- Opdrachten
**a)** Beantwoord met behulp van het stuk over Assassin's Creed: Origins deze vragen, elk op een eigen regel:
(i) In welk land speelt dit deel van de game zich af?
(ii) Op welk evenement konden de schrijvers de game nog een keer flink spelen?
(iii) Welke tempel liepen ze binnen toen ze aan land waren gekomen?
**b)** Haal uit het stuk over Assassin's Creed: Origins letterlijk het deel tussen "Tijdens onze speelsessie" en "op de missie.", beide inbegrepen.

- Getoonde tekst

Gespeeld: Assassin’s Creed: Origins – Na een jaar van afwezigheid kunnen we dit jaar weer van een nieuw Assassin’s Creed deel genieten. Dit keer pakt Ubisoft uit met het mooie Egypte en wordt het verhaal verteld over het ontstaan van de Assassins. Assassin’s Creed: Origins heeft sinds de E3 de nodige aandacht weten te trekken met zijn imponerende trailers en ook onze hands-on beviel goed destijds. Op de gamescom hebben wij de game nogmaals flink onder handen kunnen nemen en daar gaan we nu wat dieper op in.

Het oude Egypte met vernieuwde snufjes

Tijdens onze speelsessie begonnen we ergens halverwege de game. In een bootje naderden wij het startpunt van onze missie en terwijl we aan het varen waren, viel vooral de sfeer erg op. Ubisoft weet dit namelijk weergaloos neer te zetten; het water, de tempels, de natuur, het leven… alles voelt Egyptisch aan. Precies zoals je zou verwachten. Hier hoeven we ons eigenlijk niet echt zorgen over te maken, want dat zit in vrijwel elke Assassin’s Creed tot op heden goed. Eenmaal aan land gekomen, liepen we de tempel van Ptah binnen, om ons vanaf daar verder te oriënteren op de missie.

- Aangeleverde gegevens
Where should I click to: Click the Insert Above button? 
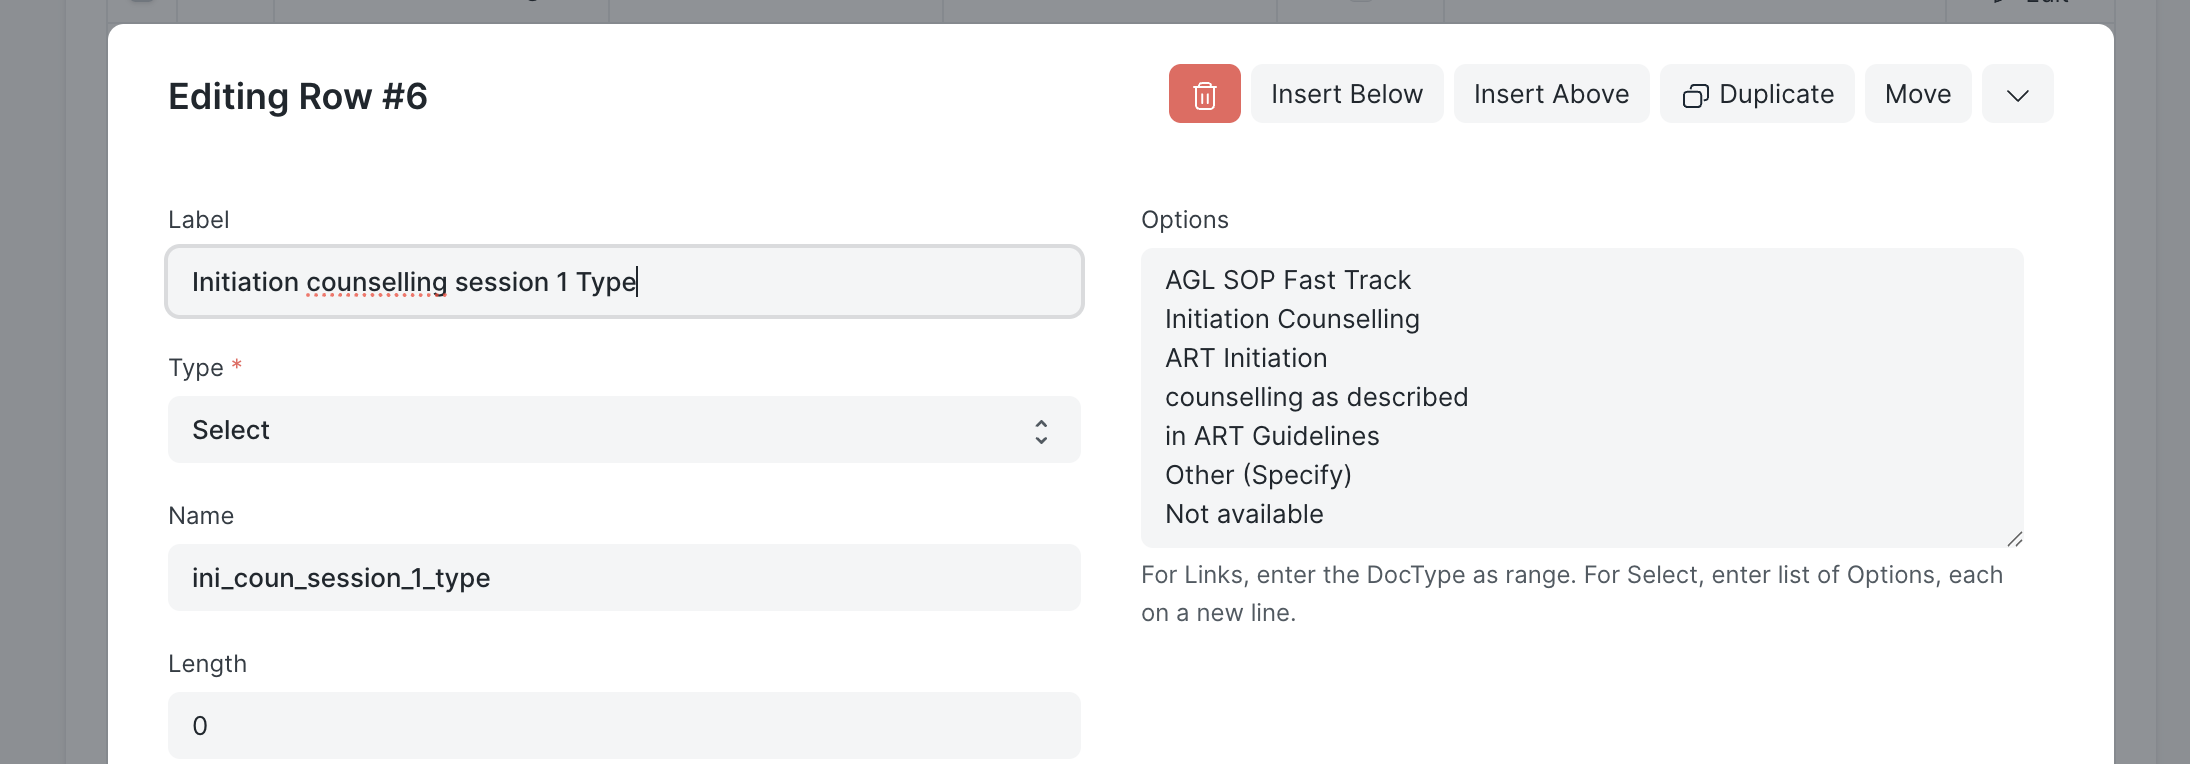(1550, 94)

- Antwoorden
**a)**
(i) Egypte
(ii) De gamescom
(iii) De tempel van Ptah

**b)**
Tijdens onze speelsessie begonnen we ergens halverwege de game. In een bootje naderden wij het startpunt van onze missie en terwijl we aan het varen waren, viel vooral de sfeer erg op. Ubisoft weet dit namelijk weergaloos neer te zetten; het water, de tempels, de natuur, het leven… alles voelt Egyptisch aan. Precies zoals je zou verwachten. Hier hoeven we ons eigenlijk niet echt zorgen over te maken, want dat zit in vrijwel elke Assassin’s Creed tot op heden goed. Eenmaal aan land gekomen, liepen we de tempel van Ptah binnen, om ons vanaf daar verder te oriënteren op de missie.